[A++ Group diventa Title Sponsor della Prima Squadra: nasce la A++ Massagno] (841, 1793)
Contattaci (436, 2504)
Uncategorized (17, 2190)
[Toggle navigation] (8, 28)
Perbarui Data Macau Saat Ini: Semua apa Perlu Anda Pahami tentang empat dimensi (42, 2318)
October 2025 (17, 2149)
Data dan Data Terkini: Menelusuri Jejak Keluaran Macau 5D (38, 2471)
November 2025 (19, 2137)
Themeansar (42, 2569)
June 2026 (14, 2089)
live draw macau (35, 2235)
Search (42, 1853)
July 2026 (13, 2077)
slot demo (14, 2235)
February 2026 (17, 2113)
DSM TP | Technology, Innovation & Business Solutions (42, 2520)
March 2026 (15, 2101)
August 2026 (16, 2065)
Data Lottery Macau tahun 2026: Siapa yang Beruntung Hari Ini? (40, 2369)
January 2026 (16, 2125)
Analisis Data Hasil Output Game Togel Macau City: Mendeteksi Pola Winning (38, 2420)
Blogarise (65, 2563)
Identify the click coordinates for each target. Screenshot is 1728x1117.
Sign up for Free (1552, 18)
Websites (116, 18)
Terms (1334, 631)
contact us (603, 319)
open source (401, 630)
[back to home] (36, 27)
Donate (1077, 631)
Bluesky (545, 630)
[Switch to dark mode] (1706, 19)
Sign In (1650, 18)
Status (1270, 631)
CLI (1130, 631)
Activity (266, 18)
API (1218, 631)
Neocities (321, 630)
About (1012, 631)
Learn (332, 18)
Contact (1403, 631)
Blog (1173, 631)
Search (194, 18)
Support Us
---*---
- REQUIRED ACTION -
Copy every line of the listing that contains the word "Data".

- REPLY -
Perbarui Data Macau Saat Ini: Semua apa Perlu Anda Pahami tentang empat dimensi (42, 2318)
Data dan Data Terkini: Menelusuri Jejak Keluaran Macau 5D (38, 2471)
Data Lottery Macau tahun 2026: Siapa yang Beruntung Hari Ini? (40, 2369)
Analisis Data Hasil Output Game Togel Macau City: Mendeteksi Pola Winning (38, 2420)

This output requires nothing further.